During his keynote at the Consumer Electronics Show in Las Vegas Microsoft chairman Bill Gates presented his vision of the second digital decade.
Gates sees the Internet as being all encompassing, with users being able to access services and store personal data in the Internet cloud. This sounds very much like what Sun chief executive Scott McNealy was speaking about over a decade ago when he famously said, “The network is the computer.”
It may not be obvious, but this is very much the way computers are used today. Imagine how much of a disappointment the new PC you bought in the sales would be, if it lacked an Internet connection.
Readily available low-cost Internet connectivity has meant that we can, indeed, store and retrieve documents from any device via the Internet.
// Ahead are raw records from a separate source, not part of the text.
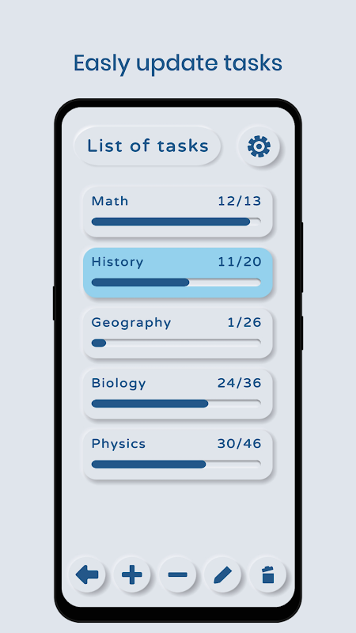Tap the back arrow icon
356x633 pixels.
(x=87, y=574)

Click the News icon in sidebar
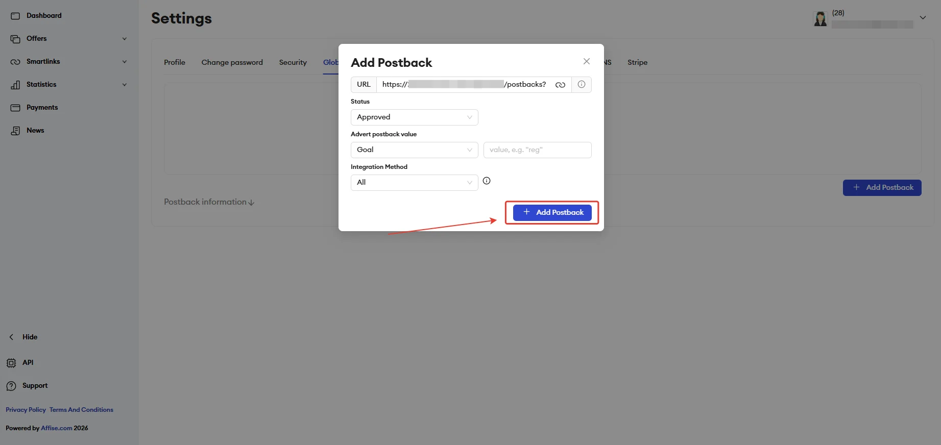click(15, 131)
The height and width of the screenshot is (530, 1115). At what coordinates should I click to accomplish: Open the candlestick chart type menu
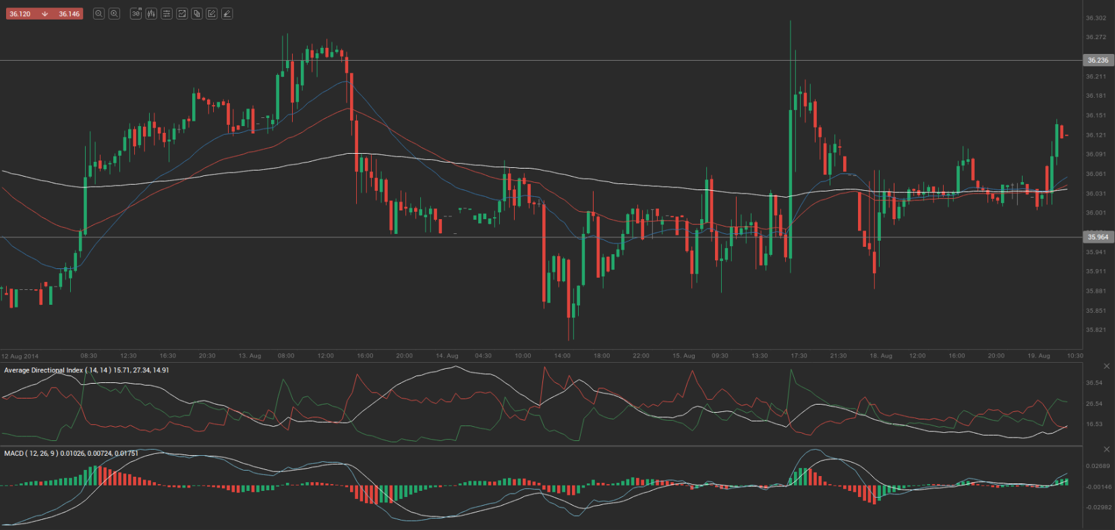pos(151,13)
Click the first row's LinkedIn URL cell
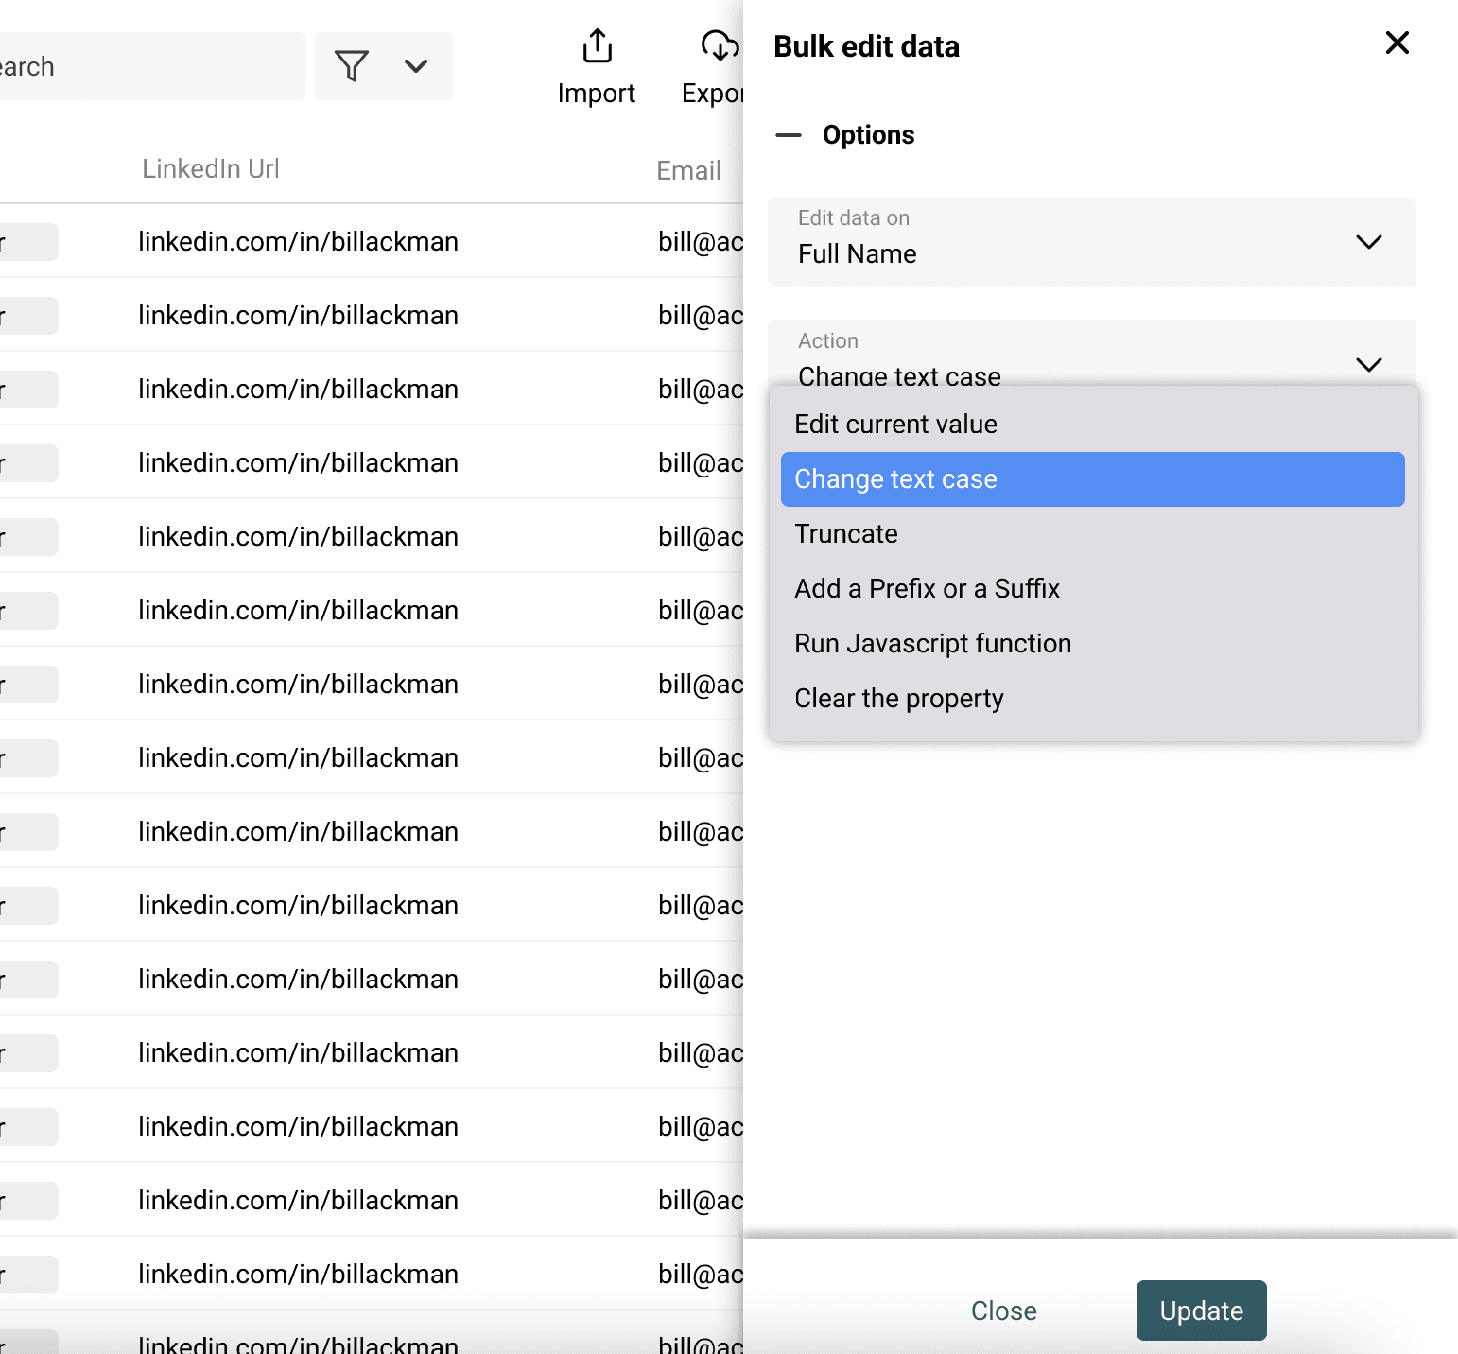The image size is (1458, 1354). [x=298, y=242]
This blog entry, for instance, has been written using a mobile phone with Internet access, on a train with wi-fi connectivity.
My point is that Gates’ so-called second digital decade is here now. And it is marked by Microsoft losing control of the developer community that has made Windows the most dominant desktop and server OS. Perhaps the first decade was marked by the battle betweem Java and .net and Macromedia. Today developers can using programming interfaces into Google, Facebook etc.
For what it’s worth, I think the second decade of the Internet wll be marked by the end of the ludicrous platform choices we seem to make today. Instead, the platform will be the Internet, the browser will be the universal client and applications will be weaved together as mashups using web services.